-- Given information follows --

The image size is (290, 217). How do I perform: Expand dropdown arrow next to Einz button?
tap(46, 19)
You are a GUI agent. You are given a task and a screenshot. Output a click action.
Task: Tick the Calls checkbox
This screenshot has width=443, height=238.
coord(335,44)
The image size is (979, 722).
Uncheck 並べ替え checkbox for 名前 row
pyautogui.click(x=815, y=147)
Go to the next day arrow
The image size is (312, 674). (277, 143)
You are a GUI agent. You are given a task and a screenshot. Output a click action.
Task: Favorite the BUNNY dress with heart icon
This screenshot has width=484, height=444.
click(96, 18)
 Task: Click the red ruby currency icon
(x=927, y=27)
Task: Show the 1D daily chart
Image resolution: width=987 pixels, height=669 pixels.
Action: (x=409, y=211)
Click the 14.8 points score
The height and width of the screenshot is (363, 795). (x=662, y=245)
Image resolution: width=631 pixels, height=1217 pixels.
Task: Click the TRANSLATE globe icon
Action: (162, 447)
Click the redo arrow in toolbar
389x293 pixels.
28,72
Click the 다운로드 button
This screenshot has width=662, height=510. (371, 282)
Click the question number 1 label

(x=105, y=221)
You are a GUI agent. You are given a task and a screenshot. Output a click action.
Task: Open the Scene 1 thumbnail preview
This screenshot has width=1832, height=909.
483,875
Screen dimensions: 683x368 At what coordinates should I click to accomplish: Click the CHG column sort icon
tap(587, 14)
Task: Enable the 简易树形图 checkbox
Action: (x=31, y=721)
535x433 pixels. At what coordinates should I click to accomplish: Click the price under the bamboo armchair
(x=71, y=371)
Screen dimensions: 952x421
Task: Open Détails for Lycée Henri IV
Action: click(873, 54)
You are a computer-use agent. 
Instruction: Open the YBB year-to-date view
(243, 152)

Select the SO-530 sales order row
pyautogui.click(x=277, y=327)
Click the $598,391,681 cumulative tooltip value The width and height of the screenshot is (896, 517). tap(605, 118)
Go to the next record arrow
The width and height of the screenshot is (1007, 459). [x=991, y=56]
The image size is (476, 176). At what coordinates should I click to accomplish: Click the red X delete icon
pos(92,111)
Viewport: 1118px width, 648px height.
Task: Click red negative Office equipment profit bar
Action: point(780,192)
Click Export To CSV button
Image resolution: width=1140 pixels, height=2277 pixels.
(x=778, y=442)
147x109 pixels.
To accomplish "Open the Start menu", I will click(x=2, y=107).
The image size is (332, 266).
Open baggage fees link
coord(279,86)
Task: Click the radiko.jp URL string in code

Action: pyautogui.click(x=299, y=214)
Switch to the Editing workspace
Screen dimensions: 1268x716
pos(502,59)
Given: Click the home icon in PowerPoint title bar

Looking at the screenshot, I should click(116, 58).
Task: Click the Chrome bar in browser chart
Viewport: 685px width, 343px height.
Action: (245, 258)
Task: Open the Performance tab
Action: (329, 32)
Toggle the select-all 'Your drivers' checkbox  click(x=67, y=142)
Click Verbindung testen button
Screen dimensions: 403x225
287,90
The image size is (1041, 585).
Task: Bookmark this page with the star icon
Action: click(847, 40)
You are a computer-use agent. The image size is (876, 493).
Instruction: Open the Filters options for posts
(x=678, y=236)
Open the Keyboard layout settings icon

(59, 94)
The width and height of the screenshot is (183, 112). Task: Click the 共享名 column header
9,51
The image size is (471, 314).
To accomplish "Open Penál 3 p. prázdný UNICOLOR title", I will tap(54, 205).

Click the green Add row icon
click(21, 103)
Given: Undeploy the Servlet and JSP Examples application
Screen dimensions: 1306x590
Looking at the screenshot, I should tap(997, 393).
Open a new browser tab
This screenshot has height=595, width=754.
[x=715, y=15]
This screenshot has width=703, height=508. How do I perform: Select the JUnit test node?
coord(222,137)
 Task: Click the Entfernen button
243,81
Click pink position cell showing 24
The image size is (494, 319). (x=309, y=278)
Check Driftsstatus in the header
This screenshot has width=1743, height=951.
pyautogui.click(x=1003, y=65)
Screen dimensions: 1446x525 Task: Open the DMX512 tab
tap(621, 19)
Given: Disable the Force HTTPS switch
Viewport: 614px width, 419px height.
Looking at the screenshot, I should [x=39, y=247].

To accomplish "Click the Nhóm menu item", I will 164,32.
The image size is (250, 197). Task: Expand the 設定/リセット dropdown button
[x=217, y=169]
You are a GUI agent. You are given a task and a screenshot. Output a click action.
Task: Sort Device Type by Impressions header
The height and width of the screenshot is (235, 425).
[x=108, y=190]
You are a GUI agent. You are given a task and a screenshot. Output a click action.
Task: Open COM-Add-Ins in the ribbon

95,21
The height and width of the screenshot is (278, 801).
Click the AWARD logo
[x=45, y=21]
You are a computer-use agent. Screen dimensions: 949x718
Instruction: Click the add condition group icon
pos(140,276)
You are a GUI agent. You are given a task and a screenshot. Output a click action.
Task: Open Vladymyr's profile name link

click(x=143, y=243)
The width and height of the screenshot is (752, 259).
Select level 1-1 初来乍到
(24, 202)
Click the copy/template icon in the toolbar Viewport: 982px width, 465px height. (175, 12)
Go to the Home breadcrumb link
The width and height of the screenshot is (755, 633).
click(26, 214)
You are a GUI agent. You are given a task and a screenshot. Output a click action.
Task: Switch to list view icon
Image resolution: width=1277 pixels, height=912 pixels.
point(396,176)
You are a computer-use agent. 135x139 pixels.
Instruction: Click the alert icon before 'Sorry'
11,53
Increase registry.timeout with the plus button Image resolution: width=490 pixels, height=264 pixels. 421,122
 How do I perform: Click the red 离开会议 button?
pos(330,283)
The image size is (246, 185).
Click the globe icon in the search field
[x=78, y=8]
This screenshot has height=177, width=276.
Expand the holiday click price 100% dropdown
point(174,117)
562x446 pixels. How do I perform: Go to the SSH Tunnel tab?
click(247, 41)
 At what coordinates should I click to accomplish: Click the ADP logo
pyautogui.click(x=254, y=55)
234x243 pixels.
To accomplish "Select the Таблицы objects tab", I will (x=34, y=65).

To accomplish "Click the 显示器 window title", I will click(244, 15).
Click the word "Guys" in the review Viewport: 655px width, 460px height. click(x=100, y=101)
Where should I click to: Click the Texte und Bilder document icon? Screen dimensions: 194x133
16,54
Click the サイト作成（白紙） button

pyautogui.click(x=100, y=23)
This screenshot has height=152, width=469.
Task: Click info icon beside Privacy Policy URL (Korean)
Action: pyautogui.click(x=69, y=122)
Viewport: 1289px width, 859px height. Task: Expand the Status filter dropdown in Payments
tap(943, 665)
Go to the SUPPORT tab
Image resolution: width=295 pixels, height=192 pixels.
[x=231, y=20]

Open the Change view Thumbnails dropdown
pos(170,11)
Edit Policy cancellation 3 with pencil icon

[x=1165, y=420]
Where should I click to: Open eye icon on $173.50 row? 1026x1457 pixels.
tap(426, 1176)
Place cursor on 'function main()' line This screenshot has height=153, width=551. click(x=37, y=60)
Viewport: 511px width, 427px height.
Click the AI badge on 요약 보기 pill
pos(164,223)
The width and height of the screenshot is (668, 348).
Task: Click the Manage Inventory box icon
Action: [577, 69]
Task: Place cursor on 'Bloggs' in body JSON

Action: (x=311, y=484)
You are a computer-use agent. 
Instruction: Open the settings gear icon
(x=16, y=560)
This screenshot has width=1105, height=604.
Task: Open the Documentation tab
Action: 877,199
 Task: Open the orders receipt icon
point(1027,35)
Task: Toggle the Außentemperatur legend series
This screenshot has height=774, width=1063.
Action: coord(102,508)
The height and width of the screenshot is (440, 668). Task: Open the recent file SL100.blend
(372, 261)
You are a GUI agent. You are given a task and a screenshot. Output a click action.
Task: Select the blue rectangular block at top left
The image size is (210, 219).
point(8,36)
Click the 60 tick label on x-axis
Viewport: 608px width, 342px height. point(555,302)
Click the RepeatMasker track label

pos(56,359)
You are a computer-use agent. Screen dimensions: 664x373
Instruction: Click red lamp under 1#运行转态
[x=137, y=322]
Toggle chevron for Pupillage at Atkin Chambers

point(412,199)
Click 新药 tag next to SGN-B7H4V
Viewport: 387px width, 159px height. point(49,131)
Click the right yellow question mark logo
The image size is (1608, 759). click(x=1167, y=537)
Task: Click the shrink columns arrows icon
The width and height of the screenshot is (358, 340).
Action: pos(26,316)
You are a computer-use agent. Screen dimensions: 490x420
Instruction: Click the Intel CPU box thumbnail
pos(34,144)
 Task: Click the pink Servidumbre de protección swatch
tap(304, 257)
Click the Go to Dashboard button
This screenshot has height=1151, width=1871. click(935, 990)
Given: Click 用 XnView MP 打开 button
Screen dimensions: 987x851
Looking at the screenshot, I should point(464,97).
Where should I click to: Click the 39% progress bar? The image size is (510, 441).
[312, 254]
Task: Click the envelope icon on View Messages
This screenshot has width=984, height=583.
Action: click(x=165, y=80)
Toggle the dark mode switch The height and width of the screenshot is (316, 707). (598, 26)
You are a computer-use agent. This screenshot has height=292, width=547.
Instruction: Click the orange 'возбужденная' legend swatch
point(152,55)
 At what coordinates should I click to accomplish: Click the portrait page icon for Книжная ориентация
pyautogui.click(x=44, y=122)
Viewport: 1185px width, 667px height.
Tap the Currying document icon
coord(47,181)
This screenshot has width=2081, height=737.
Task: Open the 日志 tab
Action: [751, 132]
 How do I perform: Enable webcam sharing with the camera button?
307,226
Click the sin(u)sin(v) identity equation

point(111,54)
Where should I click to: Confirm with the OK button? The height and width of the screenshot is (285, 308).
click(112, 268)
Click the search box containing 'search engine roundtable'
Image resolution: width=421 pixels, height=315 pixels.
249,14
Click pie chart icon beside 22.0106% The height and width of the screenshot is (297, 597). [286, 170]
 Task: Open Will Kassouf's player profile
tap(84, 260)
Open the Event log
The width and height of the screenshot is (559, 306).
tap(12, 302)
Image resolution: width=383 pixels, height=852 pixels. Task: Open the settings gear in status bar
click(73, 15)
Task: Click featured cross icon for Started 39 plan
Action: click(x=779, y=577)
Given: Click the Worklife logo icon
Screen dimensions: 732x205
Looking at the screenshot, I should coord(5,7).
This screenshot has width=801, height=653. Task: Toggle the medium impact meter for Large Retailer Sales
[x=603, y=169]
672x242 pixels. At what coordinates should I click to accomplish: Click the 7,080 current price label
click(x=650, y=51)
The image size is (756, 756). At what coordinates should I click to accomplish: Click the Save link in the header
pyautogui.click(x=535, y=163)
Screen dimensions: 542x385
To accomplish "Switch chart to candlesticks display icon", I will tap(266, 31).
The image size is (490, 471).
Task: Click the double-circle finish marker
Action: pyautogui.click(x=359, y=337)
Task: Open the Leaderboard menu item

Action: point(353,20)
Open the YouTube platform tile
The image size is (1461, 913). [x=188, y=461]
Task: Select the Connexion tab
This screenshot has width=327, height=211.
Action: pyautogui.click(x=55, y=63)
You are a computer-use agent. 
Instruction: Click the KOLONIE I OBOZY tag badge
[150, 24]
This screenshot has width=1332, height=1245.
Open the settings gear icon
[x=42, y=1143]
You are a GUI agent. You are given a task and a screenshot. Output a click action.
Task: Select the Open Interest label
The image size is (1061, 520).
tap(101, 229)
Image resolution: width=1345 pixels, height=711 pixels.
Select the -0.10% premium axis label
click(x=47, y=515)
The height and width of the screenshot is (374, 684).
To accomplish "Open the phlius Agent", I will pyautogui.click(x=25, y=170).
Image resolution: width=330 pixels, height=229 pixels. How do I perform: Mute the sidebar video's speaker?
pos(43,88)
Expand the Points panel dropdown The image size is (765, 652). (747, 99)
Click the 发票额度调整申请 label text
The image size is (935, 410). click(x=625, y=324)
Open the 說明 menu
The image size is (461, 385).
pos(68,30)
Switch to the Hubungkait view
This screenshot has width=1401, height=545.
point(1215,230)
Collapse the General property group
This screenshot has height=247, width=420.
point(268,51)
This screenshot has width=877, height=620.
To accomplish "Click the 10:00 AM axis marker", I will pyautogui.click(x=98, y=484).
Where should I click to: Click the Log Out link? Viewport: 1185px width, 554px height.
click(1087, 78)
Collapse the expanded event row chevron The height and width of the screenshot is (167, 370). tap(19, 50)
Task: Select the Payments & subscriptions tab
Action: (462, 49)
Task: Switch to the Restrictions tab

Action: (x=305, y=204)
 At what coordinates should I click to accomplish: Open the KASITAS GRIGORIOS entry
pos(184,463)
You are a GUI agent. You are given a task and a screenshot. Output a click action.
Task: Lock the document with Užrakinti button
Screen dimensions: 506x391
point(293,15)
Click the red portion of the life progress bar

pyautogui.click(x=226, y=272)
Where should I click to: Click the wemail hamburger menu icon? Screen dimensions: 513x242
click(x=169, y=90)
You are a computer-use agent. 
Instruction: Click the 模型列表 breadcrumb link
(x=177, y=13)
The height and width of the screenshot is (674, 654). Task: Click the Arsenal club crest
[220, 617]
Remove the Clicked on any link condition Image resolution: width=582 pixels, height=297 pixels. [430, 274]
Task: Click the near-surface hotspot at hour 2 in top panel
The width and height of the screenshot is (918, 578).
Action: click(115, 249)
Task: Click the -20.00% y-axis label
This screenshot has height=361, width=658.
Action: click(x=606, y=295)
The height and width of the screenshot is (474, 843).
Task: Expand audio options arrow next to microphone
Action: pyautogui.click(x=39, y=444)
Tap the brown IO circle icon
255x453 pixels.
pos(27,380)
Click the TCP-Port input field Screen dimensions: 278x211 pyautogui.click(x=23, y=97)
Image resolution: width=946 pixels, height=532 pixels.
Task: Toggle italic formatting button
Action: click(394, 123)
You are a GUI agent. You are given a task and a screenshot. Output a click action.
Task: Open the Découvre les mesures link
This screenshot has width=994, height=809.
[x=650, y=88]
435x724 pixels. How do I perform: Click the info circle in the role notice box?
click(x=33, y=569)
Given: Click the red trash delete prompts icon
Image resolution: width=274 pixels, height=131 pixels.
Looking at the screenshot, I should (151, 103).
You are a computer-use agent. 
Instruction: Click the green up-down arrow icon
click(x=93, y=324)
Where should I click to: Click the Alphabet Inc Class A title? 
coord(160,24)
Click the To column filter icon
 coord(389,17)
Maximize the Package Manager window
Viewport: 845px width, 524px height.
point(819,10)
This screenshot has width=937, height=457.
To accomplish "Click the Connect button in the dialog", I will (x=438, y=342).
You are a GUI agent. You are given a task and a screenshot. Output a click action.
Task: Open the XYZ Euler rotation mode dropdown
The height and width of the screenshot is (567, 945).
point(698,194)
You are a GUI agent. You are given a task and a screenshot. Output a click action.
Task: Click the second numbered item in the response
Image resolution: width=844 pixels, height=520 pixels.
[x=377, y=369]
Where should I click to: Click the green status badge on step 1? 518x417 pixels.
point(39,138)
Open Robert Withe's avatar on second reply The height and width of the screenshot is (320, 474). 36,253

-- Given information concluded --

> Work task: Look through the entries and work out how many lines have the word "mode" in them; reply with that number only.

> Result of the exercise: 2